Judge Meredith: Can I get back to you… The specific evidence in this case as reasonably raised. So, as we’re talking about the appellant’s counsel, some of the evidence that they pointed to is reasonably raised is this issue actually on its face dealt with either PTSD or Tinnitus. Can you give us the Secretary’s position on whether evidence on its face relates to different disability can reasonably raise the issue of your extraschedular?
Mr. Morris: No, because I don’t think it would be unreasonable to not see it as not being reasonably raised.
Judge Meredith: Along with the issue of social isolation and marital discord. There was a discussion about the evidence of turning down the TV and not being able to hear the preacher. Is there anything in your view in the record that raises those as conditions or effects of hearing loss?
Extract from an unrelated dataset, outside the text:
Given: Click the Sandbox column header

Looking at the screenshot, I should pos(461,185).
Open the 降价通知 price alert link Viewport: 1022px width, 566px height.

Mr. Morris: No, your honor, but again it’s still more fundamentally our position that it wouldn’t be relevant to an extraschedular analysis regardless. That if social isolation is not the result of any loss of function of the ear or the auditory system. It is not a part– it cannot be a part that condition. Now, the caveat to that would be unless there was medical evidence in the record that suggested it which I would submit to you is impossible but again I’m not suggesting that we would overcome evidence in the record if it did actually say that the impair– the rupture in the veterans eardrum has led to– and again not social isolation but perhaps that is indicative of some other symptom. But so, in any case, regardless of whether social isolation was raised and we don’t believe that the idea of social isolation was raised. Even if it was still enough be relevant to an extraschedular analysis and whether the idea of whether this– the diagnostic care of fairly approximate the veterans disability level. It wouldn’t undermine or–
Judge Schoelen: Can you clarify for me exactly what you would like the court to do? Not so much on this particular fact pattern but as you said we’re en banc, you seem to have some ideas that what we’ve done in the past isn’t accurate and we should do something different.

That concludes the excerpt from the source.